DeeperForensics-1.0: A Large-Scale Dataset for Real-World Face Forgery Detection

Abstract: We present our on-going effort of constructing a large-scale benchmark for face forgery detection. The first version of this benchmark, DeeperForensics-1.0, represents the largest face forgery detection dataset by far, with 60,000 videos constituted by a total of 17.6 million frames, 10 times larger than existing datasets of the same kind. Extensive real-world perturbations are applied to obtain a more challenging benchmark of larger scale and higher diversity. All source videos in DeeperForensics-1.0 are carefully collected, and fake videos are generated by a newly proposed end-to-end face swapping framework. The quality of generated videos outperforms those in existing datasets, validated by user studies. The benchmark features a hidden test set, which contains manipulated videos achieving high deceptive scores in human evaluations. We further contribute a comprehensive study that evaluates five representative detection baselines and make a thorough analysis of different settings.

• The paper introduces a large-scale dataset with 60,000 videos and 17.6M frames, setting a new benchmark for deepfake detection.
• It employs the DF-VAE face swapping framework to ensure enhanced style matching and temporal consistency in generated content.
• Benchmark evaluations reveal that current detection methods struggle with real-world perturbations, highlighting the need for more robust solutions.

An Overview of DeeperForensics-1.0 Dataset for Face Forgery Detection

The paper "DeeperForensics-1.0: A Large-Scale Dataset for Real-World Face Forgery Detection" introduces a comprehensive dataset configured to improve the detection of manipulated facial videos. The DeeperForensics-1.0 dataset is highlighted for its extensive scale, containing 60,000 videos and totaling over 17.6 million frames. This dataset is ten times larger than those previously available, offering improved resources for training models tasked with identifying deepfakes.

Construction and Characteristics of DeeperForensics-1.0

A significant feature of DeeperForensics-1.0 is its attention to realism and diversity. The dataset includes varied real-world perturbations, such as compression artifacts and transmission errors, which challenge detection models by closely mimicking realistic video conditions. The dataset also involves a hidden test set containing highly deceptive videos, evaluated through human studies, further enhancing its utility for realistic scenario modeling.

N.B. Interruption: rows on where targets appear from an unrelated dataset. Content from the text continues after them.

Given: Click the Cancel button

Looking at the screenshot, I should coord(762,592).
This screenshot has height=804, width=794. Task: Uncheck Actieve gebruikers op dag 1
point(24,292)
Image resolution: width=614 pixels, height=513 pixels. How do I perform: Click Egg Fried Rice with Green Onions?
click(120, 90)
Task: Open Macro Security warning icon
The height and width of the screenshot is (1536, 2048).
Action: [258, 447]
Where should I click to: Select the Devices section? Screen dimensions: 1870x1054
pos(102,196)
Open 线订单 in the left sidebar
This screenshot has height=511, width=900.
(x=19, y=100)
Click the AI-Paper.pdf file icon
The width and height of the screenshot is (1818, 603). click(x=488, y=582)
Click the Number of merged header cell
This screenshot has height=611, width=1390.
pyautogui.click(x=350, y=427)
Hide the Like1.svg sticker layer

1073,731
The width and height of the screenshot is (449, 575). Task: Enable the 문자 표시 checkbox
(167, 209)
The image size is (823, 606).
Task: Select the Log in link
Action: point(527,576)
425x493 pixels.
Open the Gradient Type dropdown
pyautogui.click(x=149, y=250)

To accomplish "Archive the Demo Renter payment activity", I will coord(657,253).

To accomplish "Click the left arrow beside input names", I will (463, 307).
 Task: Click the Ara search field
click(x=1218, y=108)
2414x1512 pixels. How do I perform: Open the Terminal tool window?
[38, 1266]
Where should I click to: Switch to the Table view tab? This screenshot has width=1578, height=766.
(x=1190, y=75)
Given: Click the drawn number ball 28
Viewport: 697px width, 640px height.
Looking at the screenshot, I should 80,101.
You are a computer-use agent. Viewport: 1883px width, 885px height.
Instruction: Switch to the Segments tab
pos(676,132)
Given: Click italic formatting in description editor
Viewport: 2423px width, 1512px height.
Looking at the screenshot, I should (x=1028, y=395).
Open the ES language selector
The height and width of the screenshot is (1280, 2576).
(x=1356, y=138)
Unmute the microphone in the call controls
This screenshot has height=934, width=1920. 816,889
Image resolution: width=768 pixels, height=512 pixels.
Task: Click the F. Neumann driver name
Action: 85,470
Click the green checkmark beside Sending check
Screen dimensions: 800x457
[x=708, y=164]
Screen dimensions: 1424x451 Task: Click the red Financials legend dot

To generate fake videos, the authors introduce a new end-to-end face swapping framework—DeepFake Variational Auto-Encoder (DF-VAE)—which significantly enhances the quality of generated content by focusing on style matching and temporal consistency. The data collection for the source videos involved controlled environments using informed consent from 100 actors, ensuring the ethical use of facial data.

Performance Evaluation

The paper conducts a comprehensive evaluation of five baseline video forgery detection methods, indicating the strengths and weaknesses of these approaches when applied to DeeperForensics-1.0. The results show that while these methods achieve high accuracy on the provided standard test set, the introduction of diverse perturbations and a hidden test set poses substantial challenges, reducing their effectiveness. It suggests the baselines need further refinement to enhance robustness against real-world deepfakes with unpredictable variations and sources.

Implications and Future Directions

The implications of this dataset are profound in the context of digital security, media verification, and AI ethics. DeeperForensics-1.0 not only provides a potent tool for advancing face forgery detection but also sets a precedent for future datasets in terms of ethical data collection and realistic simulation of manipulation techniques.

Future research directions include expanding the dataset, improving detection methodologies to better handle the hidden test set, and exploring more sophisticated generative models for detecting and resisting increasingly realistic forgeries. The meticulous construction and benchmarking approach presented in this paper offer a robust foundation for tackling the challenges posed by deepfake technology.